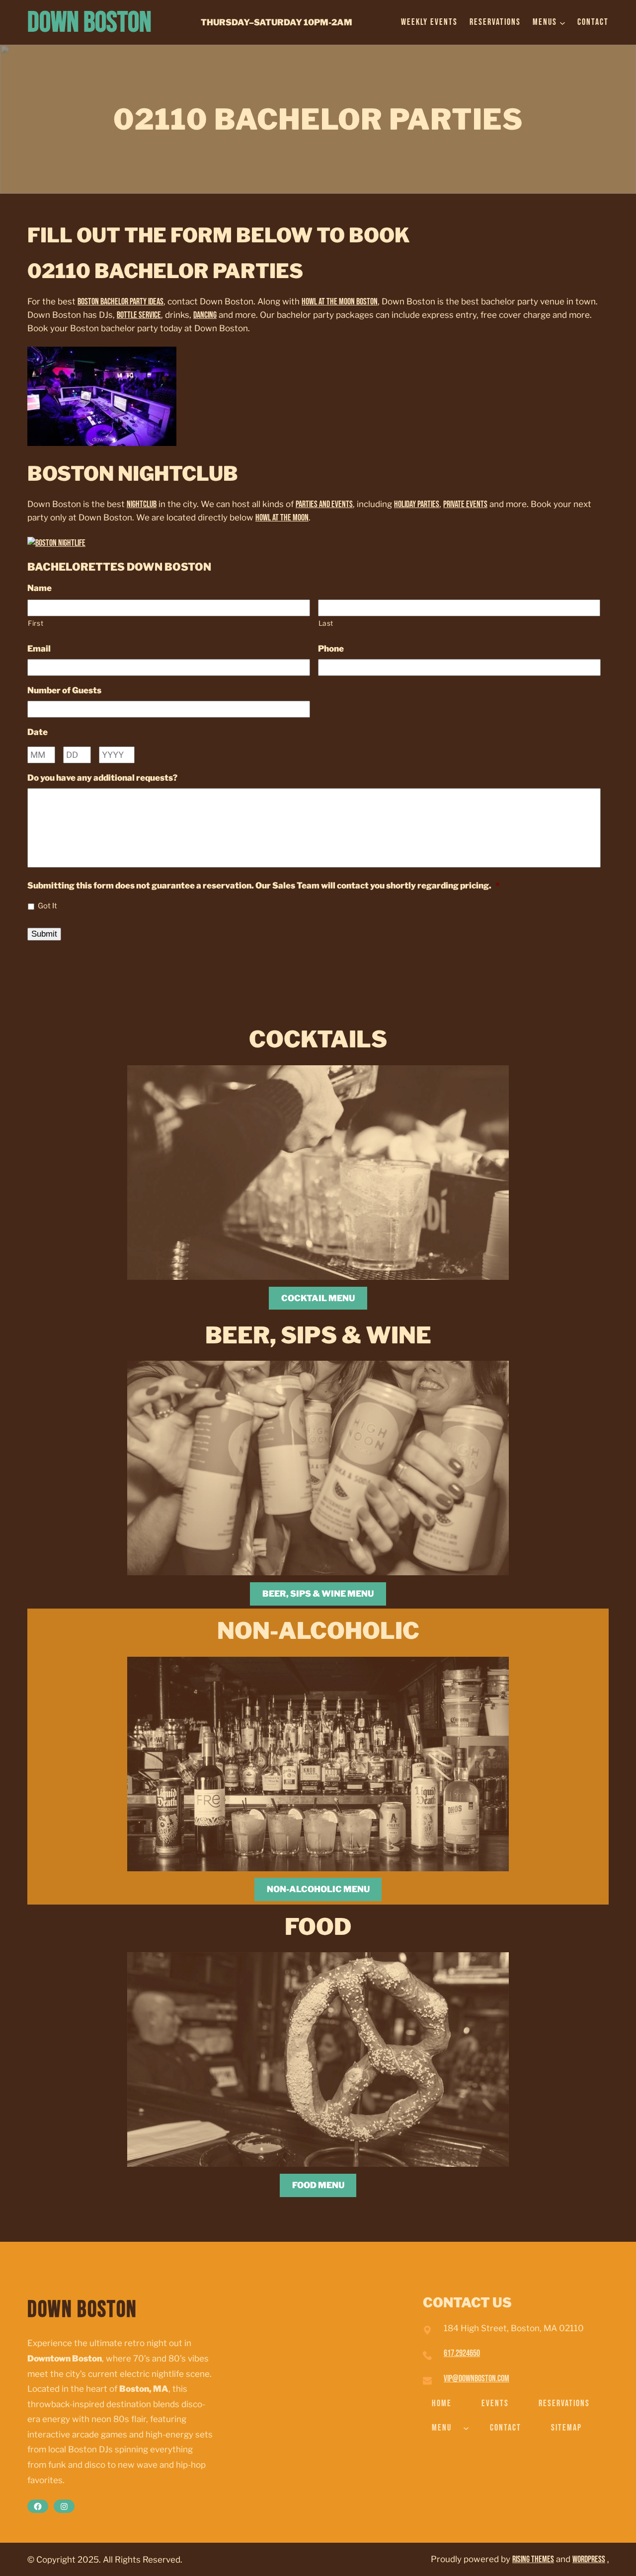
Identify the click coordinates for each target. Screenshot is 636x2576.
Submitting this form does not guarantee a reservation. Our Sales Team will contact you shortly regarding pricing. (263, 885)
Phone (331, 649)
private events (465, 504)
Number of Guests (64, 690)
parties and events (324, 504)
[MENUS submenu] (562, 22)
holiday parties (416, 504)
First (35, 623)
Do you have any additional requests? (102, 778)
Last (326, 623)
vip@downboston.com (476, 2378)
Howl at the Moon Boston (340, 301)
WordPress (588, 2559)
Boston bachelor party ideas (120, 301)
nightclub (142, 504)
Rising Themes (533, 2559)
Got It (47, 905)
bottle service (139, 315)
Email (39, 649)
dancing (205, 315)
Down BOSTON (89, 22)
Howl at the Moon (282, 518)
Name (39, 588)
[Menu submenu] (466, 2428)
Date (37, 732)
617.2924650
++++++++++
Copy, word for word, the line that contains "Email (39, 649)" and every line after it through the end of the records, and nothing else.

Email (39, 649)
dancing (205, 315)
Down BOSTON (89, 22)
Howl at the Moon (282, 518)
Name (39, 588)
[Menu submenu] (466, 2428)
Date (37, 732)
617.2924650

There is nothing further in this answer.